June 03, 2016 | Javier Ruiz

The Request Filter will turn your personal records into a police database

Next week MPs will be discussing amendments to the #IPBIll. We must ensure they understand what the Request Filter really is—a federated database, or Google search for citizen-suspects.


database cc-by-eirik-stavelin-flickrThe Investigatory Powers BIll (IPB) is reaching a critical junction. Next week, the House of Commons will be discussing the bill at the Report Stage, which is the last chance for MPs to propose or support amendments before the bill is passed to the Lords.

The bill is very long and complex, and hundreds of amendments have been proposed. However, the “Request Filter” in particular is receiving far too little attention. With a huge range of issues to deal with, the Request Filter has been absent from the discussions from the front benches, despite being the one of two completely new developments in the Bill. As the IPB enters report stage we need to ensure that the Filter gets the attention it deserves from MPs.

The Request Filter is described by the Home Office as a safeguard designed to reduce the collateral intrusion produced in searching for small, specific information in a large dataset. In reality, the Request Filter would allow automated complex searches across the retained data from all telecommunications operators.

This has the potential for population profiling, composite fishing trips and the unaccountable generation of new insights. It is bulk data surveillance without the bulk label, and without any judicial authorisation at all. The Food Standards Agency will be able to self-authorise itself to cross reference your internet history with your mobile phone location and landline phone calls—and search and compare millions of other people’s records too.

Queries can be made across datasets. Location data - which pub you were in - can be compared with who you phoned, or which websites you visit. All with great convenience, through automated search. The searches will be increasingly focused on events, such as a website visited, or place people have gathered, rather than the suspects.

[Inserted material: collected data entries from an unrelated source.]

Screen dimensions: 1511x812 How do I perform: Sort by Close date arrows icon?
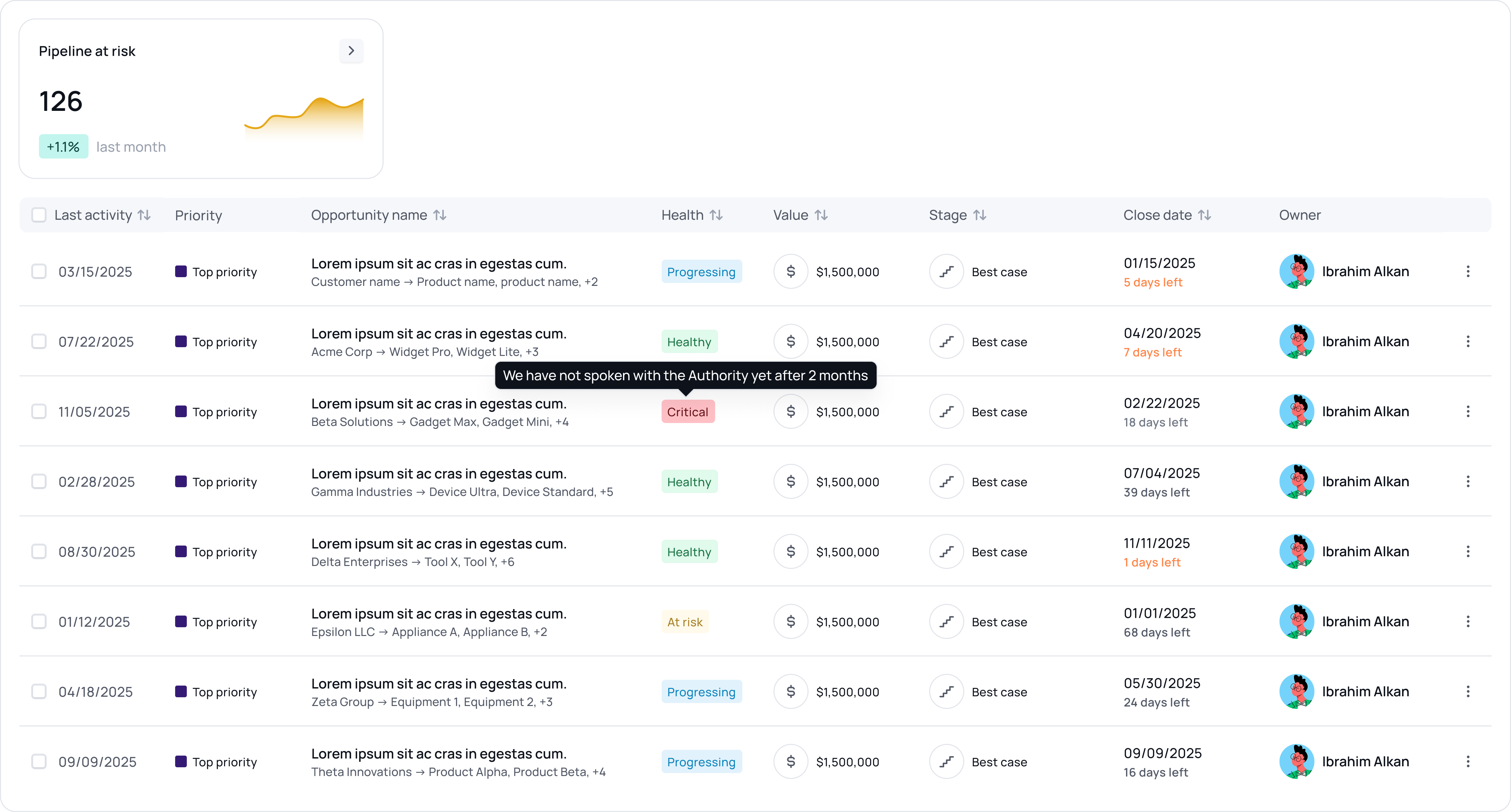pos(1204,215)
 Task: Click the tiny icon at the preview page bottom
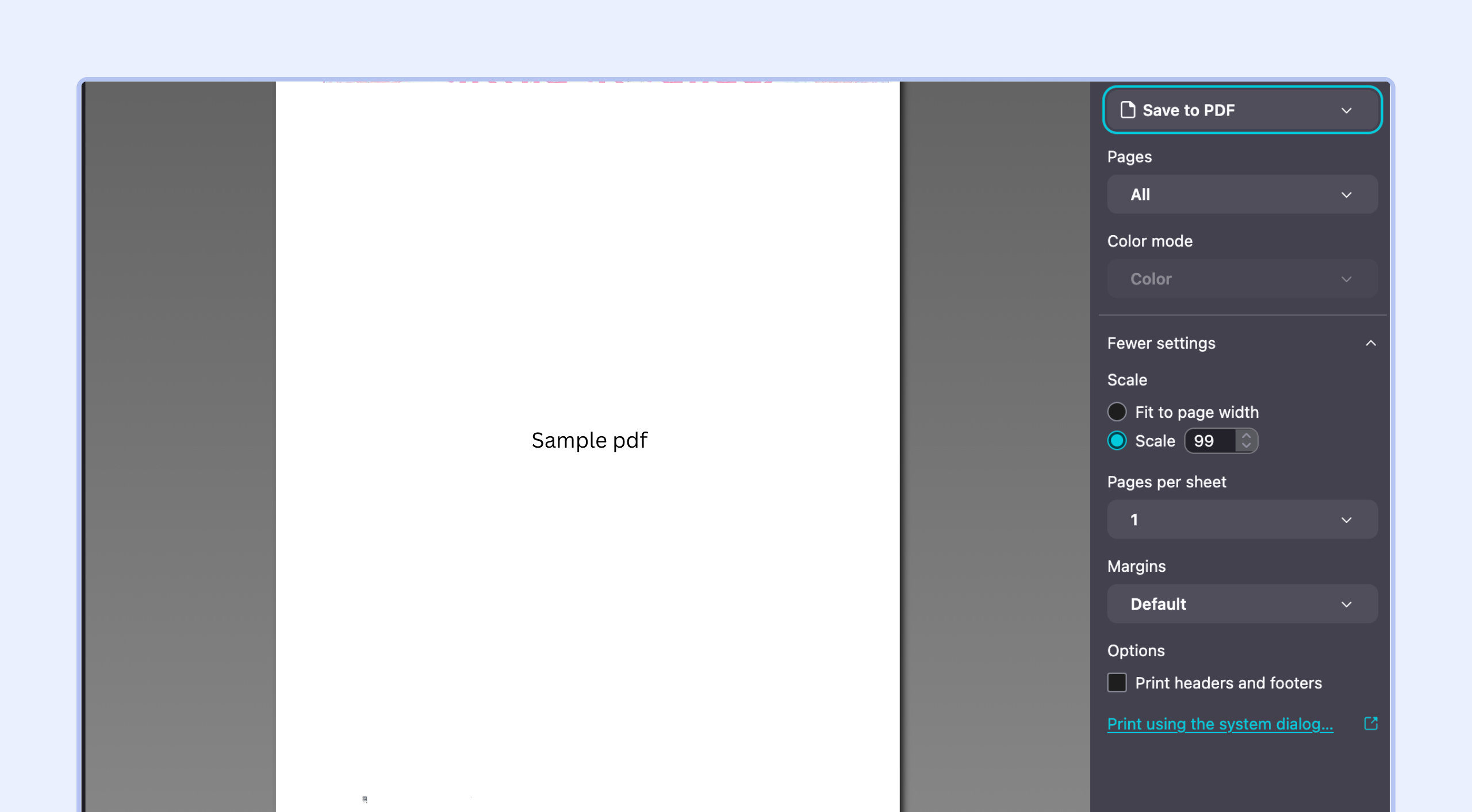point(365,798)
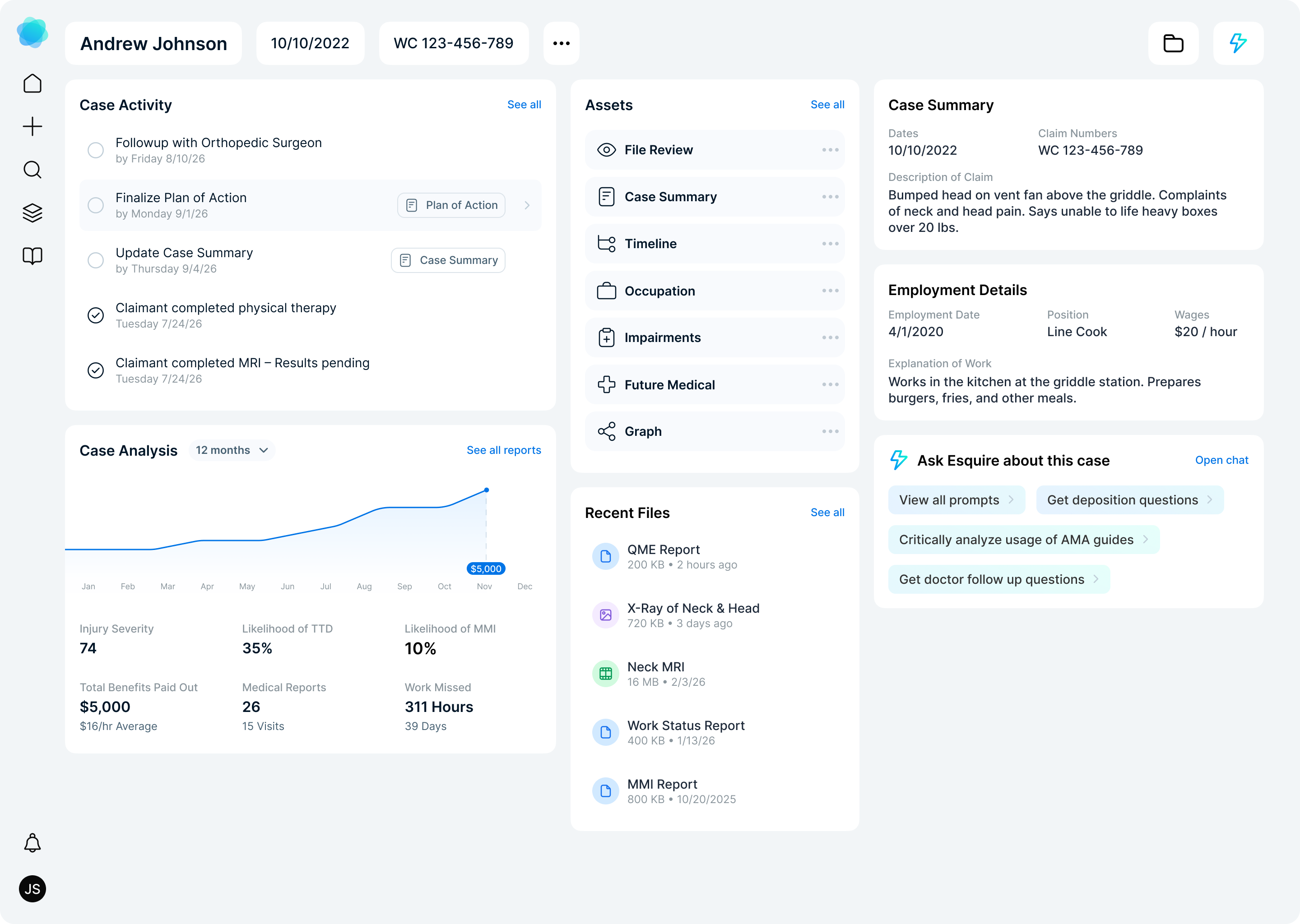Uncheck Claimant completed physical therapy
1300x924 pixels.
pos(96,315)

This is the reverse of the position today, which requires the police to focus on suspects, and work outwards.  In the future, with the Filter, any query can examine the data of thousands of innocent persons - to “check” that they don’t fit the police’s search criteria.

The idea of “passive” retained records, that lie unexamined until someone comes to the attention of the authorities, will lie dead. The data becomes an actively checked resource, allowing everyone’s potential guilt to be assessed as needed.

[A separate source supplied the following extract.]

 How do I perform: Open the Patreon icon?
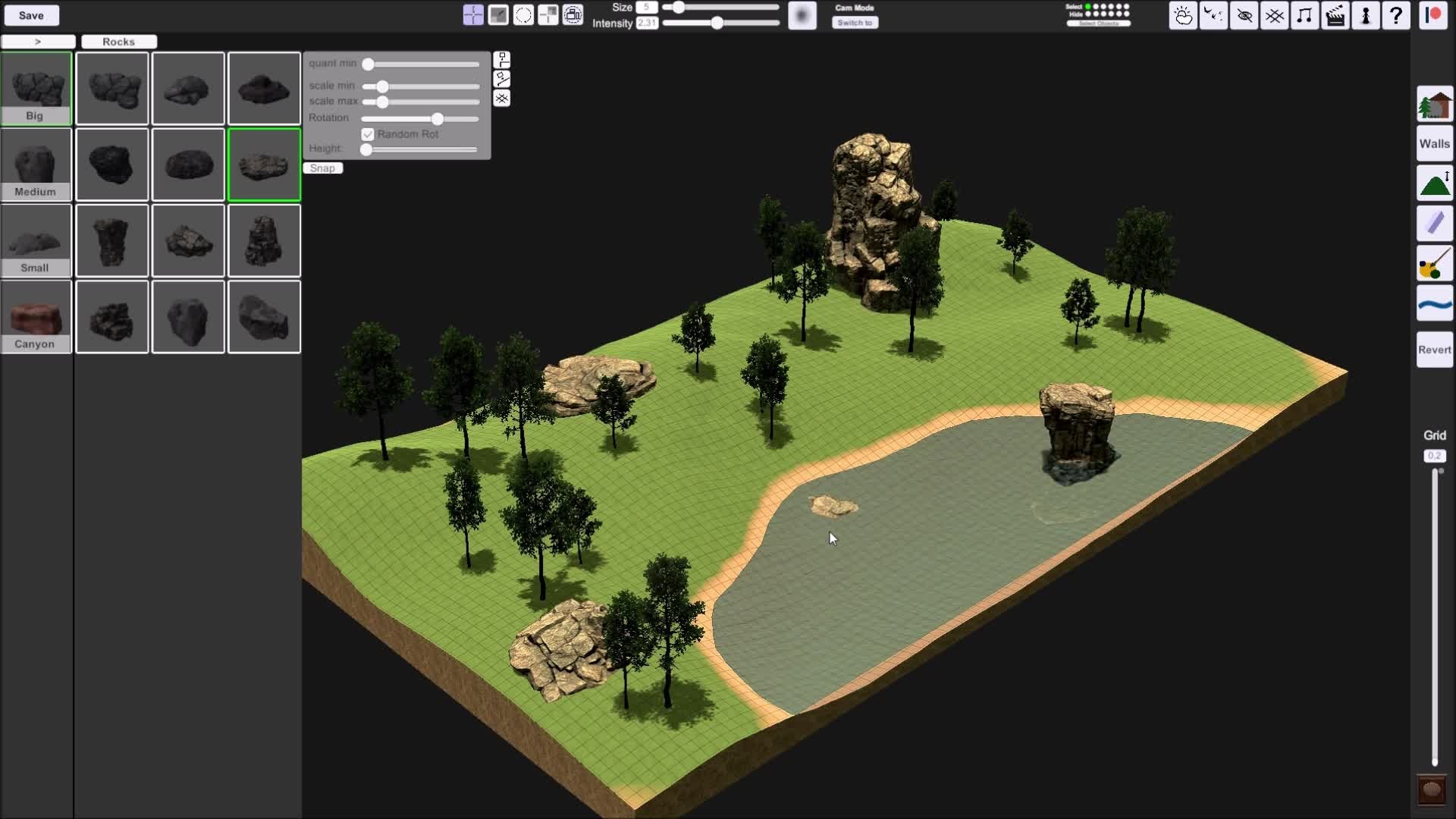pyautogui.click(x=1433, y=15)

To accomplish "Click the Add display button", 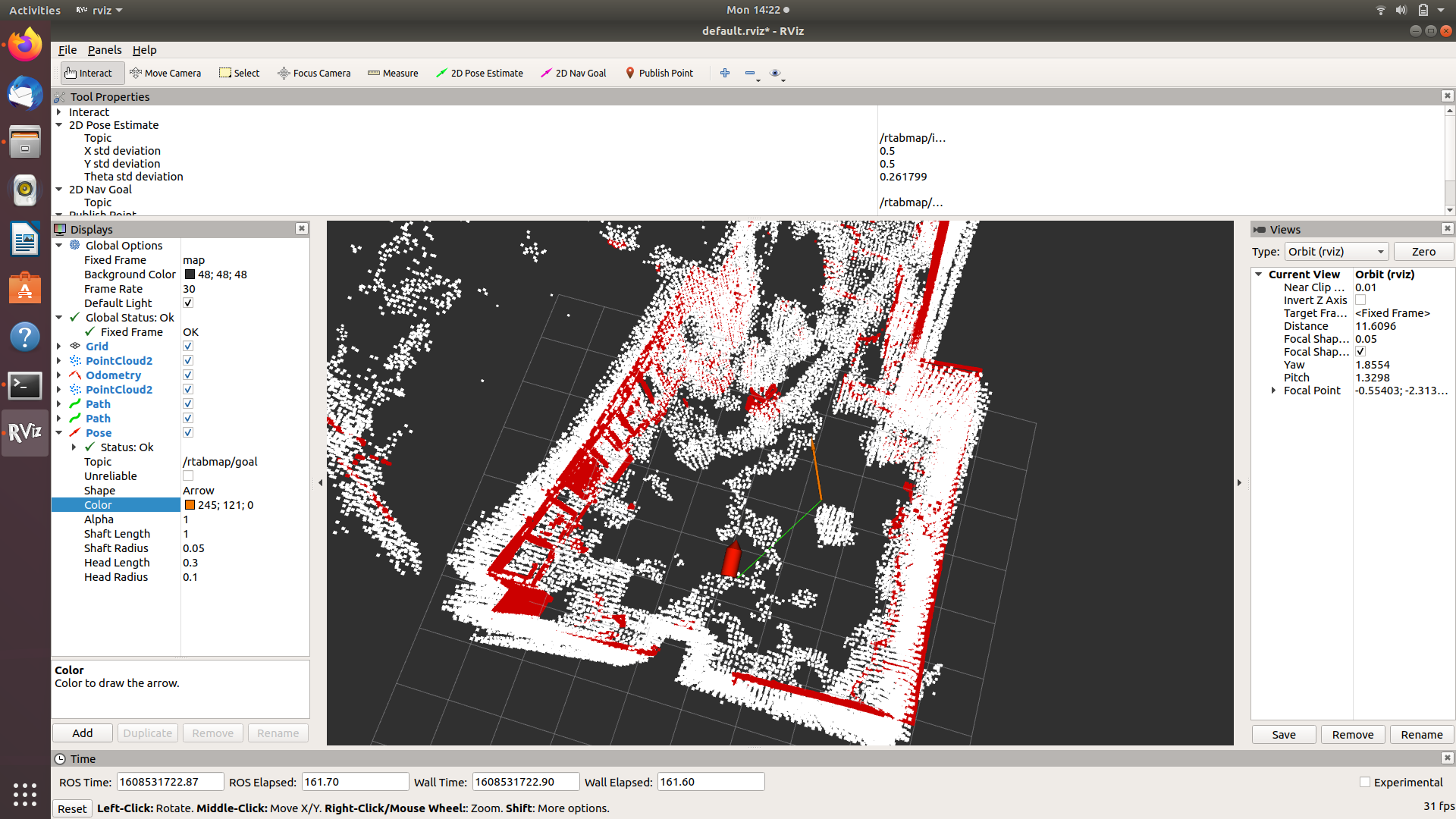I will point(83,733).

The Filter creates convenience for law enforcement queries, and pushes practice towards the use of intrusive capabilities. It lowers the practical level on which they are employed. Techniques that today would be used only in the most serious crimes, because they require thought and care, tomorrow may be employed in run of the mill criminal activity, public order, or even food standards, as the bill stands.

The Filter was at the centre of debates when the original Snooper’s Charter was first introduced in 2012. Parliament described the Request Filter at the time as “essentially a federated database of all UK citizens’ communications data”.

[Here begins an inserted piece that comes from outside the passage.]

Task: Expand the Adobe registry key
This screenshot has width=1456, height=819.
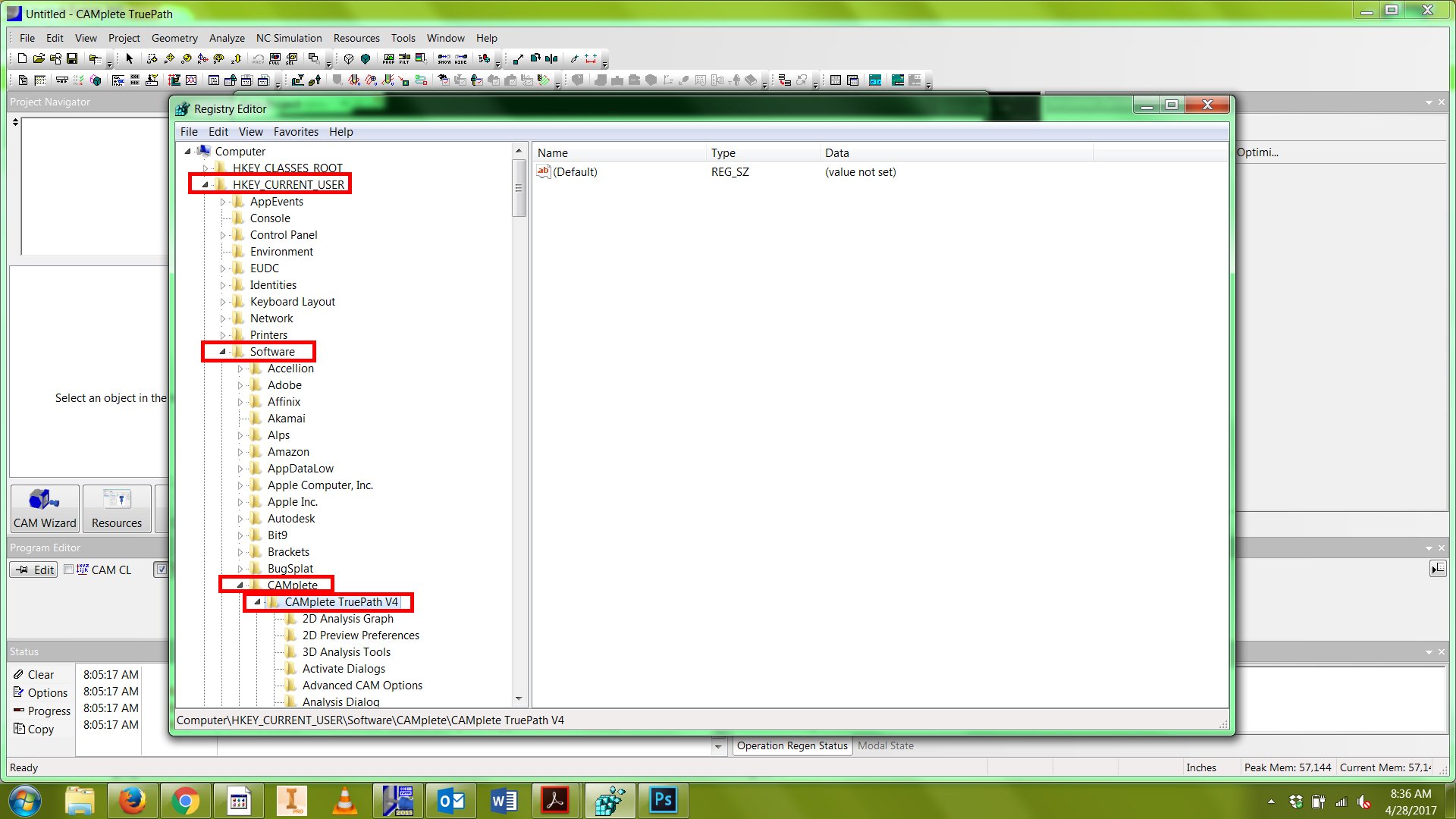Action: tap(240, 385)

This dystopian surveillance tool should be stopped, and next week MPs will have the chance to do it. There are several amendments presented by the Lib-Dem MP Alistair Carmichael that aim to remove the filter.

Another MP, the Conservative Stephen McPartland, who was part of the Science and Technology Committee and understands the implications of the Filter, has tabled a series of amendments with measures designed to constrain the power. These include restricting the Filter to exceptional circumstances, putting it under the control of the Judicial Commissioner as other bulk powers, and bringing it into the statute book as formal Regulations - so it is subjected to the normal transparency and processes of judicial review.

It is important that all those amendments get debated. We want the complete removal of the filter. McPartland’s amendments describe the minimum requirements even a proponent should be seeking, but more importantly give MPs an opportunity to be told what the filter is, what it is capable of, and why the government plans so little oversight for it.

The nature of the Filter must be discussed to expose the Orwellian doublespeak characterisation by the Home Office of this surveillance tools as a “safeguard” to improve privacy. This will only happen if MPs’ can have enough time to discuss the BIll, and their constituents - i.e. you - remind them that this is important.